Now was the usual time for a new captain to address his ship’s company, to set the tone, inspire and give ground for confidence in the man to whom the seamen must trust their lives.

But this ship was on the edge and he knew nothing of the men or their mood.

“Officers and warrant officers, my cabin, fifteen minutes. Carry on, Mr Hollis.”

He left the deck, feeling a need to claim at least some part of the ship as his own.

The great cabin, with a table big enough to seat eight, was broad and spacious, the sweep of stern-lights square-patterned and plain, the curve of side timbers restrained but massive.

Pathetic traces of its last occupant remained: a wistful miniature of a woman in lace, an amateurish landscape, a side-table with unremarkable ornaments. On one wall there was a needlework sampler with some doggerel beginning, “Tyger, tyger, burning bright …”

The bed-place still had the cot and wash-place trinkets—it would all have to go. His personal effects from
L’Aurore
were in store and this space would be achingly bare but it couldn’t be helped.

His gear was a change of linen only: Tysoe would be arriving in the morning with his remaining baggage and what cabin stores he could lay hands on at this notice.

There was only one chair at the table—it seemed that Captain Parker expected his visitors to stand. He sent for wardroom chairs and settled to wait.

They came together. Kydd motioned Hollis to the opposite end of the table and let the others find their places.

The next few minutes could make or break him. Much depended not on what he said, but how he said it. Should he come in hard and single-minded, tough and unbending—or was it to be understanding and forgiving, willing to give them latitude?
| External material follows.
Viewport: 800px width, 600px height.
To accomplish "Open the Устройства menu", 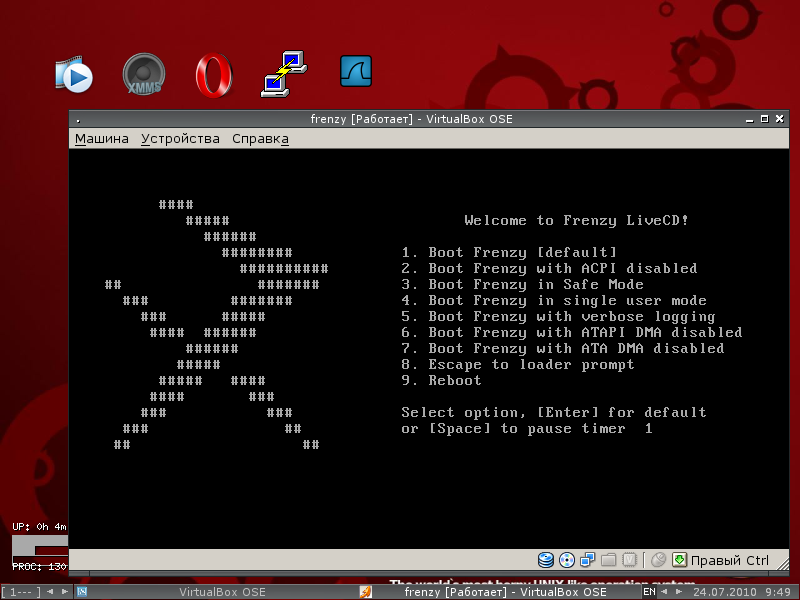I will tap(180, 139).
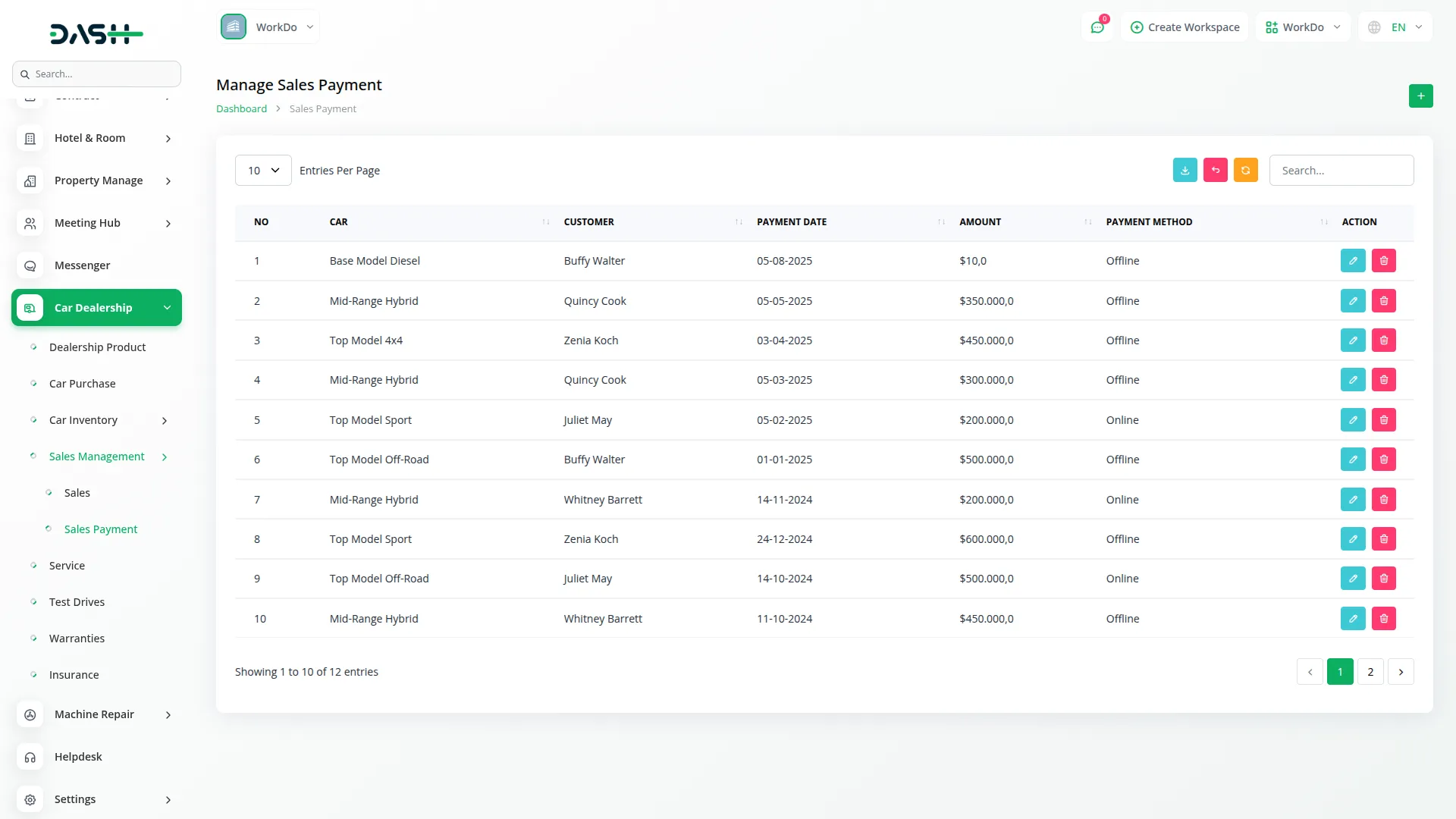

“Mr Hollis, be so good as to introduce the warrant officers.”

The gunner, Darby, came across as professional enough but bit off his words as though he paid for each one.

The boatswain, Dawes, did not inspire. Defensive and fidgety, he did not seem to know the condition of
Tyger
as well as he should, and Kydd sensed an element of mistrust in the attitude of others to him.

The sailing master was of another stamp entirely. In his thirties, young for the post, Le Breton was from Guernsey, its countless reefs and currents a priceless school in seamanship. Soft-spoken and quiet, he let others make the running and only then offered intelligent comment. Kydd warmed to him.

The surgeon and purser were not present, having sent their apologies.

“I’m Sir Thomas Kydd, late of
L’Aurore
frigate,” Kydd began. There was little change in their expressions but he knew what they were thinking: what was a knighted sea-hero so lately in the public eye doing in a contemptible mutiny ship?

“I’m sent here on short notice to relieve Captain Parker.”

They listened in watchful silence.

“I know of this ship’s past. Mutiny. I don’t care about the details. I don’t want to know about it. There’s only one thing I care for—that
Tyger
is restored to the fleet as a fighting frigate and in the shortest possible time. Is that clear?”

There were indistinct murmurs.

“I’ll not accept anything less than your full duty to that end.”

He paused significantly. “Their lordships have done me the honour of allowing me to name my officers. That’s as may be, but know thereby that if there are any who fail me, I swear I’ll have them turned out of the ship directly.”